[Items from a data source]
========

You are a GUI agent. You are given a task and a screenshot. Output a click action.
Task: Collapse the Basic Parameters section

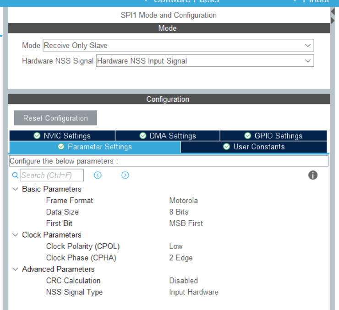tap(15, 189)
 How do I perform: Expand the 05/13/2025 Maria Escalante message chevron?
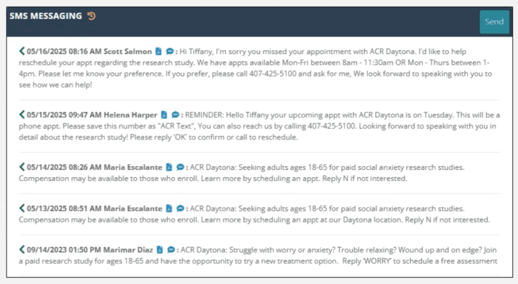point(22,208)
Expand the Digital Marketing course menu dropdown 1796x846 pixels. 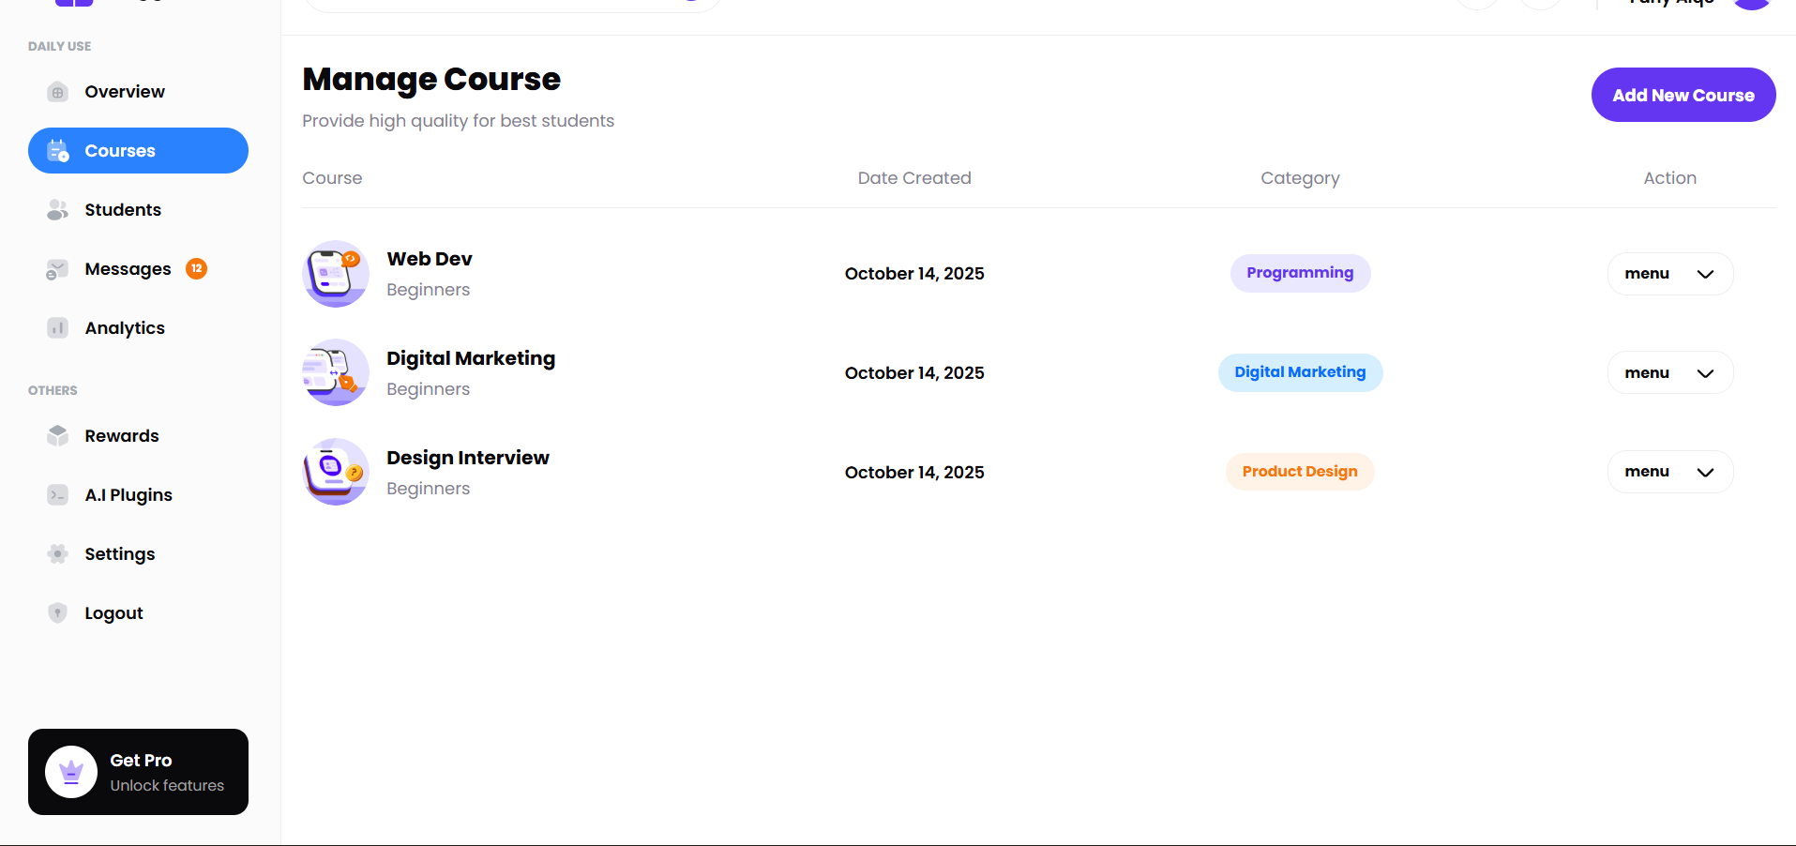pyautogui.click(x=1669, y=373)
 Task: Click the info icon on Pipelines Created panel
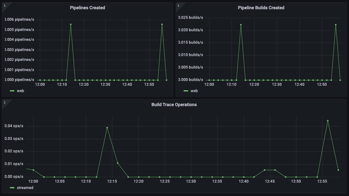4,5
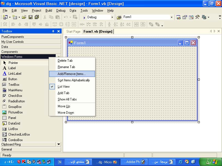Choose Add/Remove Items from context menu
This screenshot has height=166, width=222.
[72, 74]
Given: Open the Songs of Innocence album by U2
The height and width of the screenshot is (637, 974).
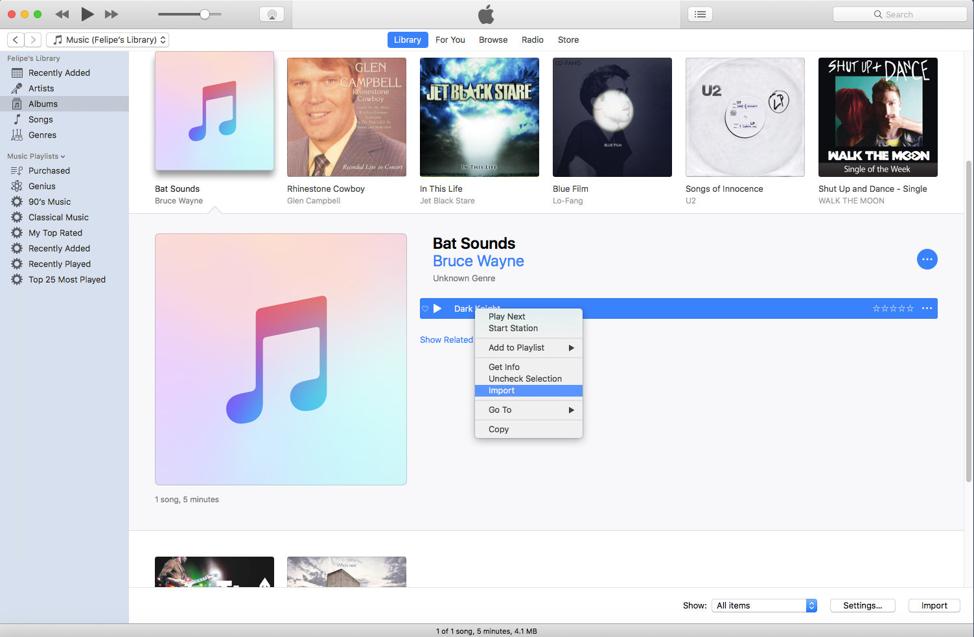Looking at the screenshot, I should 744,117.
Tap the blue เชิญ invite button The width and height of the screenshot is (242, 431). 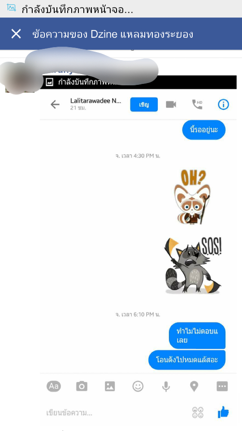pyautogui.click(x=144, y=105)
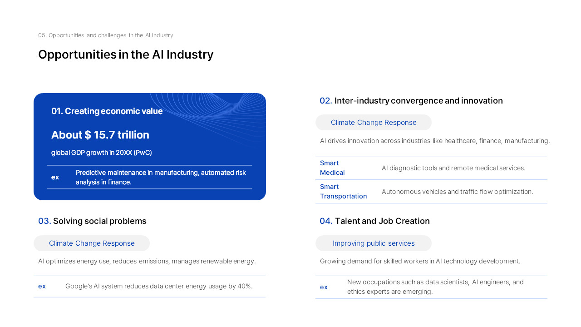Select the breadcrumb text about AI industry challenges
Viewport: 581px width, 327px height.
tap(106, 35)
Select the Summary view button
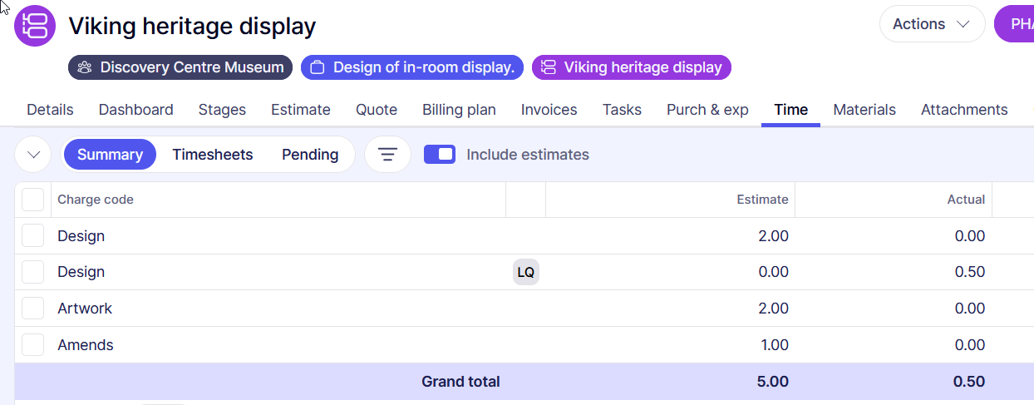 tap(110, 155)
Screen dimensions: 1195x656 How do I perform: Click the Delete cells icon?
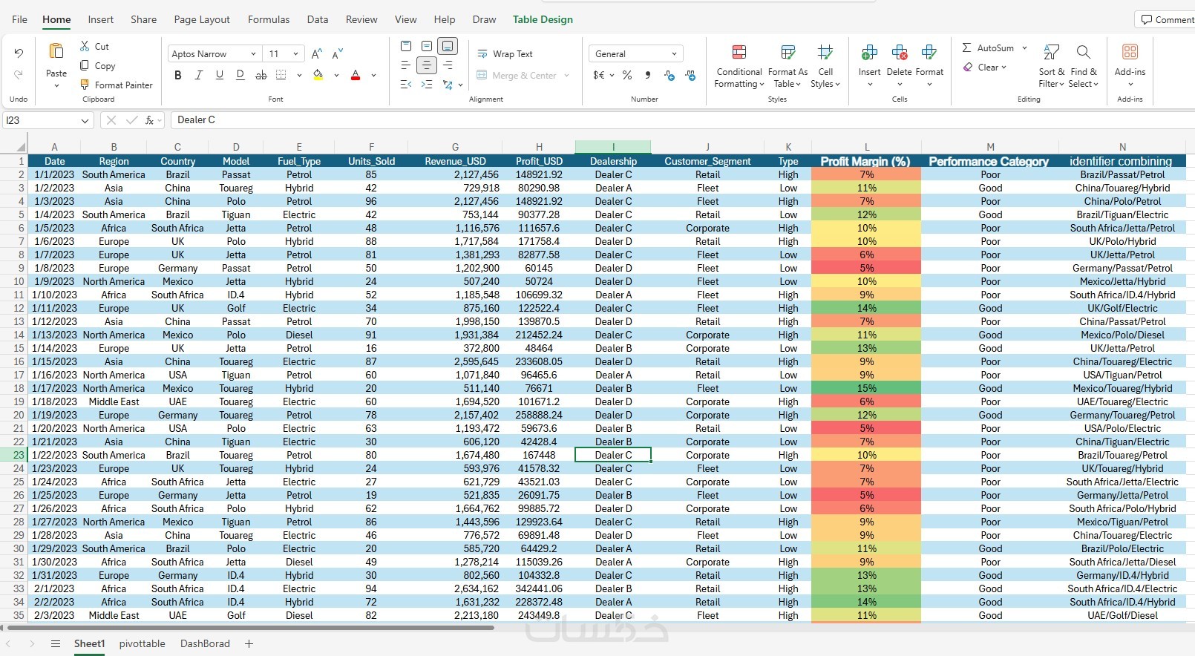pyautogui.click(x=899, y=53)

========

### ASSIGNED TASK
The answer must be an exact transcription of the lines from the one containing "Screen dimensions: 1195x656" through the last line of the records above, both included, with no pictures.

### SOLVED PROBLEM
Screen dimensions: 1195x656 How do I perform: Click the Delete cells icon?
pyautogui.click(x=899, y=53)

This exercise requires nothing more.